Netflix is planning to double its original content output in 2017. Chief content officer Ted Sarandos announced the news, during the UBS Global Media & Communications Conference in New York on Monday 5 December, revealing that the company's focus is to to bring out unscripted shows.
"Unscripted television is a very interesting business," the 52-year-old said at the event, explaining that such shows are "more likely to travel internationally."
Over the course of the next 12 months, Netflix plan to roll out 20 unscripted series, including the Sylvester Stallone-produced athletic competition series Ultimate Beastmaster. This would bring it closer to its goal of having 1,000 annual hours of original programming available in 2017.
Interestingly though, it wasn't an unscripted show that prompted the big bosses decision to up Netflix's output, it was hugely popular supernatural drama Stranger Things, which was the first outing developed in-house and produced by the streaming service itself.

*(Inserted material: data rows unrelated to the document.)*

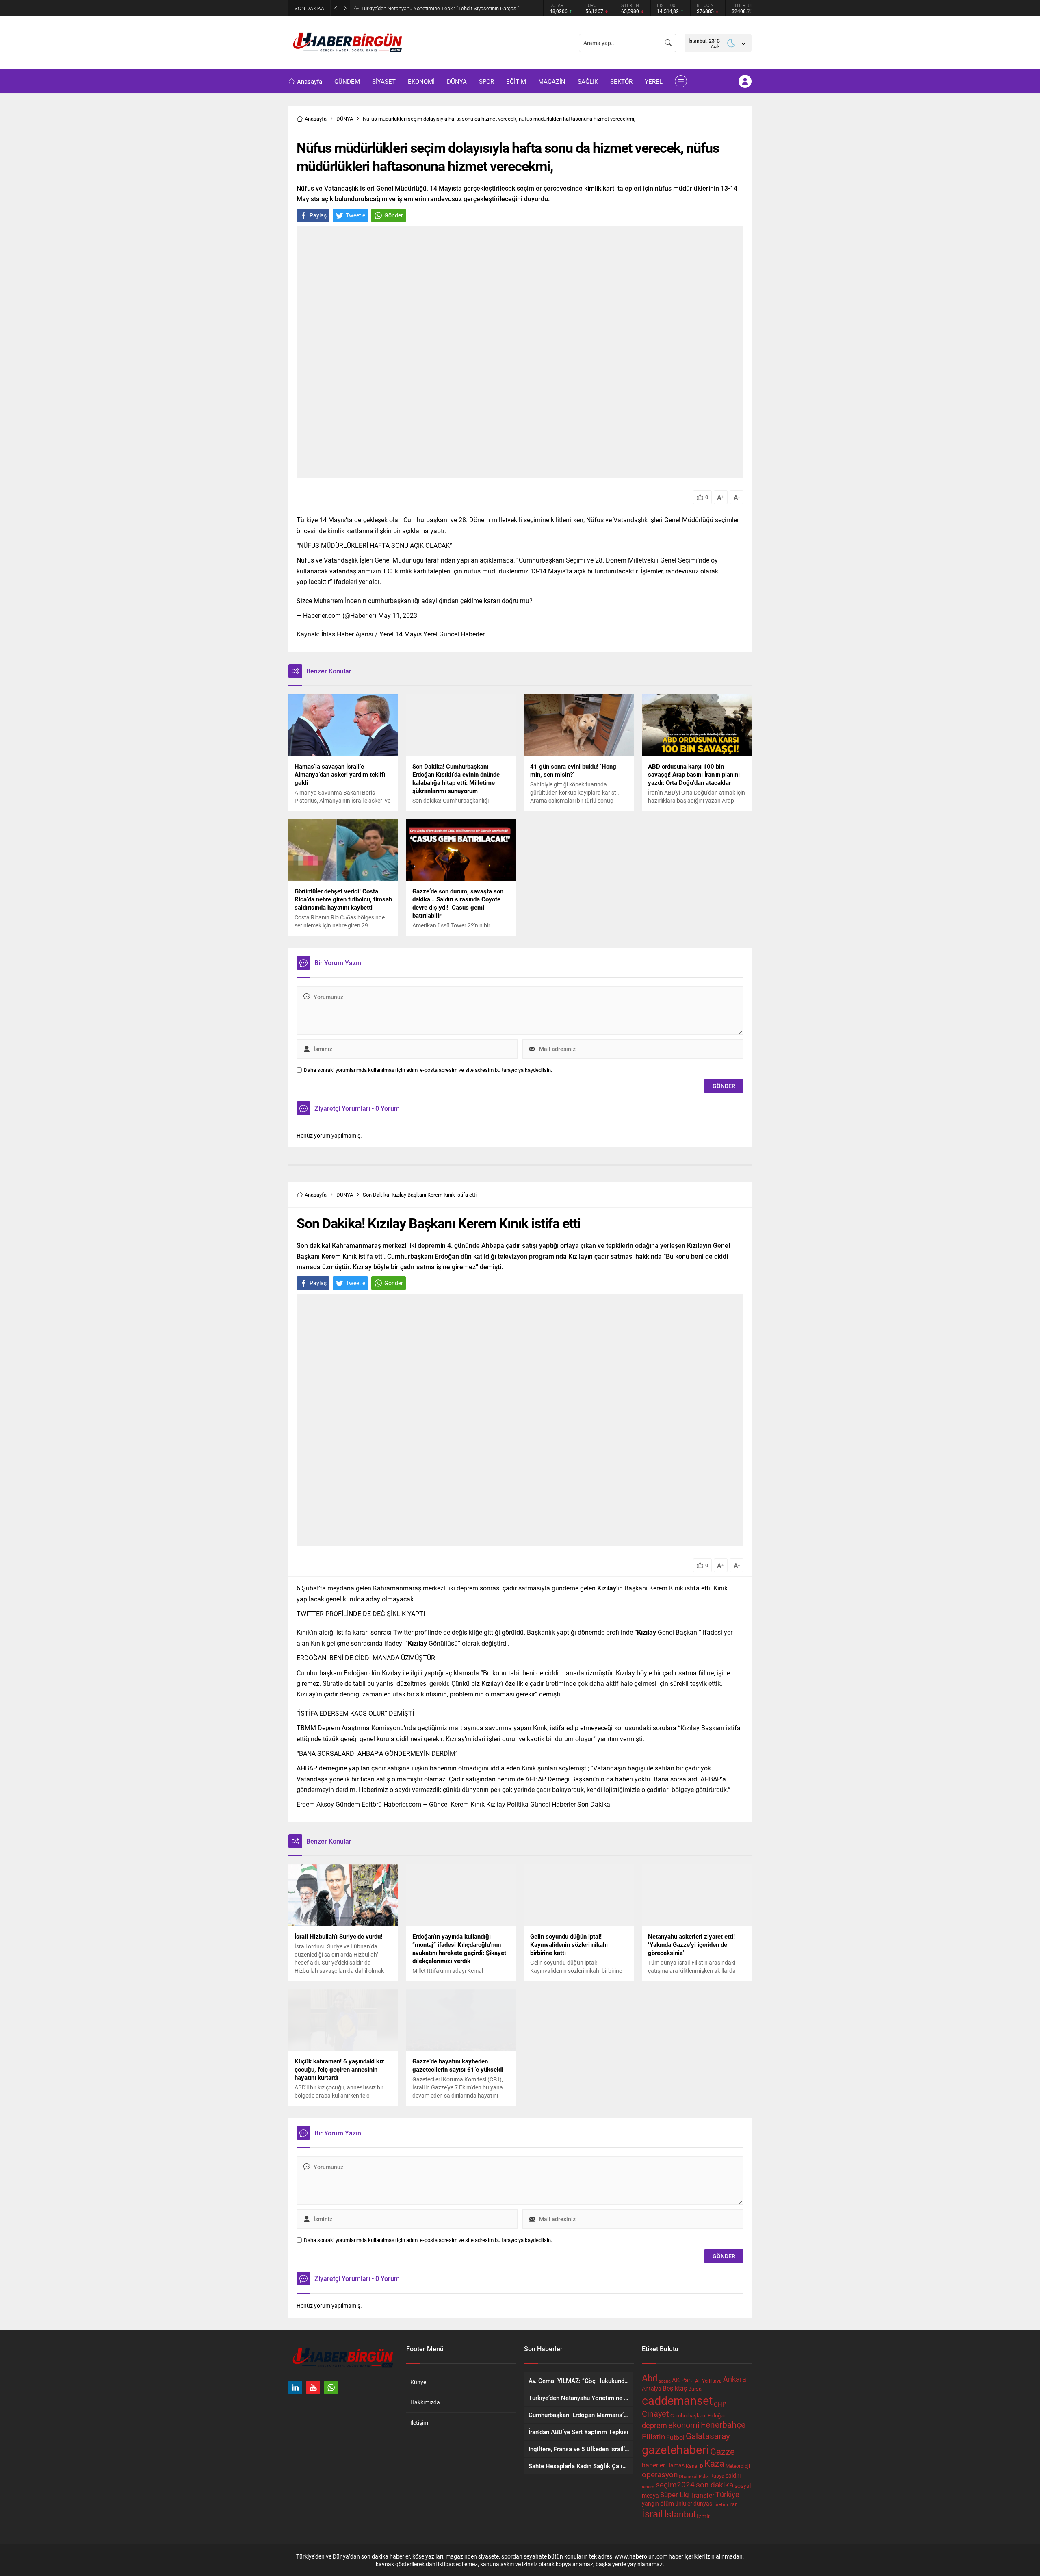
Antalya (651, 2388)
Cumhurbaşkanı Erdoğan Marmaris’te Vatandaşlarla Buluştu (429, 8)
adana (665, 2381)
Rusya (717, 2475)
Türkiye (727, 2494)
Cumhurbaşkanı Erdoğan (698, 2415)
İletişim (419, 2422)
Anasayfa (316, 118)
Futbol (675, 2437)
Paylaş (318, 215)
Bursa (695, 2388)
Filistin (653, 2436)
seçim (648, 2486)
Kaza (714, 2463)
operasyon (660, 2474)
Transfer (702, 2495)
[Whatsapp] (331, 2387)
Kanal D (694, 2466)
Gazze (722, 2451)
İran (733, 2504)
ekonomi (684, 2425)
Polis (704, 2476)
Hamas (675, 2465)
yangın (650, 2503)
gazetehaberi (675, 2449)
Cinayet (655, 2413)
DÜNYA (344, 118)
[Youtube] (313, 2387)
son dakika (714, 2484)
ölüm (667, 2503)
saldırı (733, 2475)
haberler (653, 2465)
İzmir (703, 2516)
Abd (649, 2378)
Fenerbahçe (723, 2424)
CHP (720, 2404)
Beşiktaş (675, 2388)
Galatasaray (708, 2435)
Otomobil (688, 2476)
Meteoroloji (738, 2466)
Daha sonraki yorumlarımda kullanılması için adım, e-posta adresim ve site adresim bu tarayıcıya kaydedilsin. (428, 1070)
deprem (654, 2425)
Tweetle (355, 215)
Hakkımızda (425, 2402)
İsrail (652, 2513)
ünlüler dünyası (694, 2503)
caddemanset (677, 2400)
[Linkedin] (295, 2387)
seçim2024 (675, 2484)
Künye (418, 2382)
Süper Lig (674, 2494)
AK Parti (683, 2380)
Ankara (734, 2379)
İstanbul (680, 2514)
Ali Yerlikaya (708, 2380)
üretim (721, 2504)
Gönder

The emphasis on unscripted content certainly doesn't mean that Netflix is neglecting scripted series however. The streaming service currently has 30 original series of the sort in various stages of development or release including new outings; Marvel's Iron Fist and The Defenders, psychological thriller Gypsy, comedy Dear White People and adaptation Lemony Snicket's A Series Of Unfortunate Events.

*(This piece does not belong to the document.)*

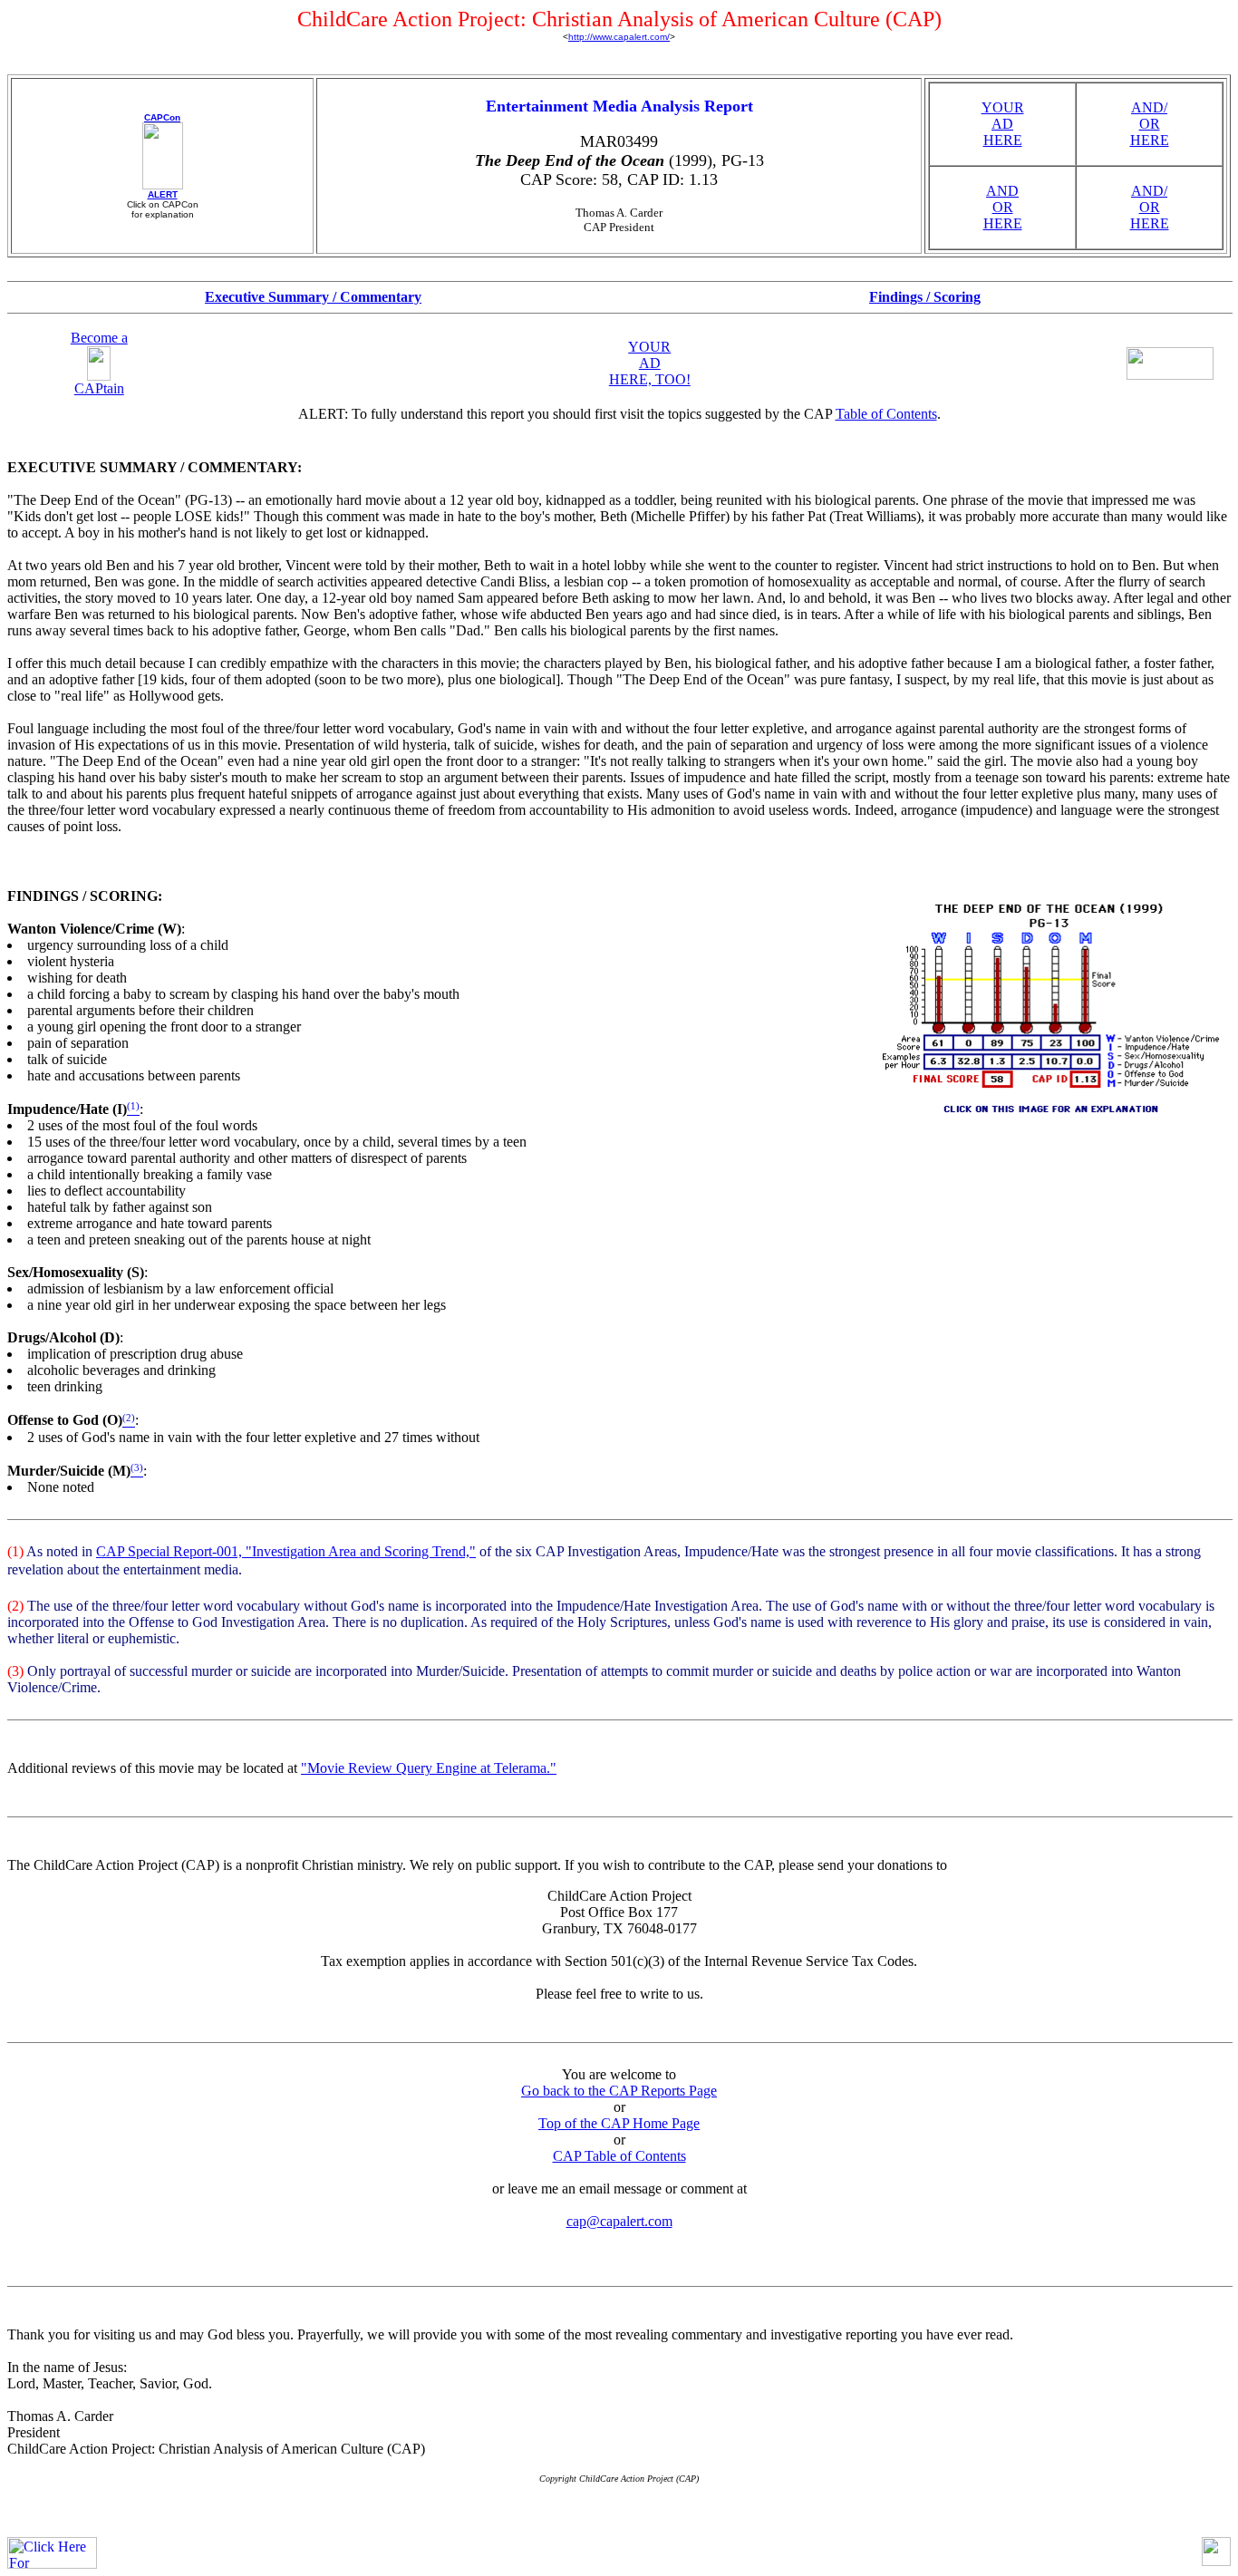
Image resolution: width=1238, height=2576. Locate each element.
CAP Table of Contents (619, 2156)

Viewer ratings on original content in 2016:
Stranger Things: 14.07 million
Making A Murderer: 13.35 million
Daredevil season two: 13.35 million
Jessica Jones: 6.26 million
Unbreakable Kimmy Schmidt: 6.08 million
The Ranch: 6.01 million
House Of Cards season four: 5.67 million
(Calculations were made listing only adults between the ages of 18 and 49)
As expected, more programming comes with more cost. Sarandos added that the company plans to spend around $6 billion (£4.7b) in 2017 on new titles, up from $5 billion in 2016, which is likely to affect Netflix's overall content budget.
Netflix is also planning on building up a catalogue of original movies too, with Sarandos referencing Adam Sandler movies The Do-Over and The Ridiculous 6. "That's the kind of project we're trying to steer the model toward – the way we've created television events, can we do that in the movie space?" he concluded.